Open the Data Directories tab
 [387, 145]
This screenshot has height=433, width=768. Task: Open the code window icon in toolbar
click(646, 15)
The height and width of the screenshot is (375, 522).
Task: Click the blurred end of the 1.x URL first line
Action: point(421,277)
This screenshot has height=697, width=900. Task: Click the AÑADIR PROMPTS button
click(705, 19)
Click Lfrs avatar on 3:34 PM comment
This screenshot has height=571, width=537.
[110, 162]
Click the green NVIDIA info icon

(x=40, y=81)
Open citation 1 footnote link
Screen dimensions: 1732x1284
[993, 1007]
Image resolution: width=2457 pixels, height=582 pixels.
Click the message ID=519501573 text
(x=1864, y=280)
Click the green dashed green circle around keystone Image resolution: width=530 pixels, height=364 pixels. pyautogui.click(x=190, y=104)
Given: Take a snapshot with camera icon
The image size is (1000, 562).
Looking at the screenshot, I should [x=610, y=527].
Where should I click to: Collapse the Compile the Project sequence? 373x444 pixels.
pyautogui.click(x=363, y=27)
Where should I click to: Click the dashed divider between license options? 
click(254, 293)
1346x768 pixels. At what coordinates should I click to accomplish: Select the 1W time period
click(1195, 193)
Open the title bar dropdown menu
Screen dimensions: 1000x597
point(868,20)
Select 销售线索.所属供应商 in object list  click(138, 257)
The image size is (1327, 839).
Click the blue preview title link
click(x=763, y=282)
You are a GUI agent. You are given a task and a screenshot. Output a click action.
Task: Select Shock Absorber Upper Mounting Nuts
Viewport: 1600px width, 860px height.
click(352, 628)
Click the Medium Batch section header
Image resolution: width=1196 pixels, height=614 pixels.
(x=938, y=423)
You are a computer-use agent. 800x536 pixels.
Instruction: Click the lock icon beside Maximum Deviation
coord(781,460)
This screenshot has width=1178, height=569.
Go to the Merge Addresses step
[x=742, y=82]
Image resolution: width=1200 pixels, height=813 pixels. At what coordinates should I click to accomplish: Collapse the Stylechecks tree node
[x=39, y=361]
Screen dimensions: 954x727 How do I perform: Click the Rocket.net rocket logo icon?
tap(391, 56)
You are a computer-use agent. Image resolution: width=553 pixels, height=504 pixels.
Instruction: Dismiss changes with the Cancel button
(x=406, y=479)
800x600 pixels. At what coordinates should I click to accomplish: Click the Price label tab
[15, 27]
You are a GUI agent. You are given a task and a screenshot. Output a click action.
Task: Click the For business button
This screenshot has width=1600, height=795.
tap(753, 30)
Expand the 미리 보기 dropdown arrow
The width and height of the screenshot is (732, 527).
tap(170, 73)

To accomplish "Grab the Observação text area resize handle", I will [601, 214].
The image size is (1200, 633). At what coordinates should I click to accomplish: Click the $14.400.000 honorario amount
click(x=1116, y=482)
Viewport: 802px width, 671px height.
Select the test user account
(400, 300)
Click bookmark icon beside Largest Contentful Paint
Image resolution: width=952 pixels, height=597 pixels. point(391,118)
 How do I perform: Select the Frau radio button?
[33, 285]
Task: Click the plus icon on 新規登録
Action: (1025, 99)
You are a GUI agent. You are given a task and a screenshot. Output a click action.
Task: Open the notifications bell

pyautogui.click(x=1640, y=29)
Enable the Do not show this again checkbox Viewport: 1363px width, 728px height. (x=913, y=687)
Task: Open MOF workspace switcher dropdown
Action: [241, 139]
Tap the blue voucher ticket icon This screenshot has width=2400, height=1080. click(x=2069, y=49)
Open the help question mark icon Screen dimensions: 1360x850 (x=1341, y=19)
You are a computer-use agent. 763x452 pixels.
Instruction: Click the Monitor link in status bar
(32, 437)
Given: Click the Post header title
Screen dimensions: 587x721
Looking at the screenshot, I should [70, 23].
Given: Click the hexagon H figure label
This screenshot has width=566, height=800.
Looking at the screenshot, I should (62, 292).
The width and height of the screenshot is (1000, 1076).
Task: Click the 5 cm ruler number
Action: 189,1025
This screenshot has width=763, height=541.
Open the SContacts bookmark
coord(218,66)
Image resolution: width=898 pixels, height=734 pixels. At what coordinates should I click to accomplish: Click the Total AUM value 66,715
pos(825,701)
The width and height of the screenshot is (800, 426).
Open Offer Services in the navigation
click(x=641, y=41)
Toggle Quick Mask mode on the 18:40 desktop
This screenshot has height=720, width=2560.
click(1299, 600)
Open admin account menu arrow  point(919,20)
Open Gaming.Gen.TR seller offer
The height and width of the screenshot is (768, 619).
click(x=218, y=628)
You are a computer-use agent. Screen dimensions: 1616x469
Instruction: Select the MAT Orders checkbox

####

**Try it**.
Go through the listing and copy each line exactly.

**Exercise result**.
Open the Data Directories tab
 [387, 145]
This screenshot has height=433, width=768. Task: Open the code window icon in toolbar
click(646, 15)
The height and width of the screenshot is (375, 522).
Task: Click the blurred end of the 1.x URL first line
Action: point(421,277)
This screenshot has height=697, width=900. Task: Click the AÑADIR PROMPTS button
click(705, 19)
Click Lfrs avatar on 3:34 PM comment
This screenshot has height=571, width=537.
[110, 162]
Click the green NVIDIA info icon

(x=40, y=81)
Open citation 1 footnote link
Screen dimensions: 1732x1284
[993, 1007]
Image resolution: width=2457 pixels, height=582 pixels.
Click the message ID=519501573 text
(x=1864, y=280)
Click the green dashed green circle around keystone Image resolution: width=530 pixels, height=364 pixels. pyautogui.click(x=190, y=104)
Given: Take a snapshot with camera icon
The image size is (1000, 562).
Looking at the screenshot, I should [x=610, y=527].
Where should I click to: Collapse the Compile the Project sequence? 373x444 pixels.
pyautogui.click(x=363, y=27)
Where should I click to: Click the dashed divider between license options? 
click(254, 293)
1346x768 pixels. At what coordinates should I click to accomplish: Select the 1W time period
click(1195, 193)
Open the title bar dropdown menu
Screen dimensions: 1000x597
point(868,20)
Select 销售线索.所属供应商 in object list  click(138, 257)
The image size is (1327, 839).
Click the blue preview title link
click(x=763, y=282)
You are a GUI agent. You are given a task and a screenshot. Output a click action.
Task: Select Shock Absorber Upper Mounting Nuts
Viewport: 1600px width, 860px height.
click(352, 628)
Click the Medium Batch section header
Image resolution: width=1196 pixels, height=614 pixels.
(x=938, y=423)
You are a computer-use agent. 800x536 pixels.
Instruction: Click the lock icon beside Maximum Deviation
coord(781,460)
This screenshot has width=1178, height=569.
Go to the Merge Addresses step
[x=742, y=82]
Image resolution: width=1200 pixels, height=813 pixels. At what coordinates should I click to accomplish: Collapse the Stylechecks tree node
[x=39, y=361]
Screen dimensions: 954x727 How do I perform: Click the Rocket.net rocket logo icon?
tap(391, 56)
You are a computer-use agent. Image resolution: width=553 pixels, height=504 pixels.
Instruction: Dismiss changes with the Cancel button
(x=406, y=479)
800x600 pixels. At what coordinates should I click to accomplish: Click the Price label tab
[15, 27]
You are a GUI agent. You are given a task and a screenshot. Output a click action.
Task: Click the For business button
This screenshot has width=1600, height=795.
tap(753, 30)
Expand the 미리 보기 dropdown arrow
The width and height of the screenshot is (732, 527).
tap(170, 73)

To accomplish "Grab the Observação text area resize handle", I will [601, 214].
The image size is (1200, 633). At what coordinates should I click to accomplish: Click the $14.400.000 honorario amount
click(x=1116, y=482)
Viewport: 802px width, 671px height.
Select the test user account
(400, 300)
Click bookmark icon beside Largest Contentful Paint
Image resolution: width=952 pixels, height=597 pixels. point(391,118)
 How do I perform: Select the Frau radio button?
[33, 285]
Task: Click the plus icon on 新規登録
Action: (1025, 99)
You are a GUI agent. You are given a task and a screenshot. Output a click action.
Task: Open the notifications bell

pyautogui.click(x=1640, y=29)
Enable the Do not show this again checkbox Viewport: 1363px width, 728px height. (x=913, y=687)
Task: Open MOF workspace switcher dropdown
Action: [241, 139]
Tap the blue voucher ticket icon This screenshot has width=2400, height=1080. click(x=2069, y=49)
Open the help question mark icon Screen dimensions: 1360x850 (x=1341, y=19)
You are a computer-use agent. 763x452 pixels.
Instruction: Click the Monitor link in status bar
(32, 437)
Given: Click the Post header title
Screen dimensions: 587x721
Looking at the screenshot, I should [70, 23].
Given: Click the hexagon H figure label
This screenshot has width=566, height=800.
Looking at the screenshot, I should (62, 292).
The width and height of the screenshot is (1000, 1076).
Task: Click the 5 cm ruler number
Action: 189,1025
This screenshot has width=763, height=541.
Open the SContacts bookmark
coord(218,66)
Image resolution: width=898 pixels, height=734 pixels. At what coordinates should I click to accomplish: Click the Total AUM value 66,715
pos(825,701)
The width and height of the screenshot is (800, 426).
Open Offer Services in the navigation
click(x=641, y=41)
Toggle Quick Mask mode on the 18:40 desktop
This screenshot has height=720, width=2560.
click(1299, 600)
Open admin account menu arrow  point(919,20)
Open Gaming.Gen.TR seller offer
The height and width of the screenshot is (768, 619).
click(x=218, y=628)
You are a computer-use agent. Screen dimensions: 1616x469
Instruction: Select the MAT Orders checkbox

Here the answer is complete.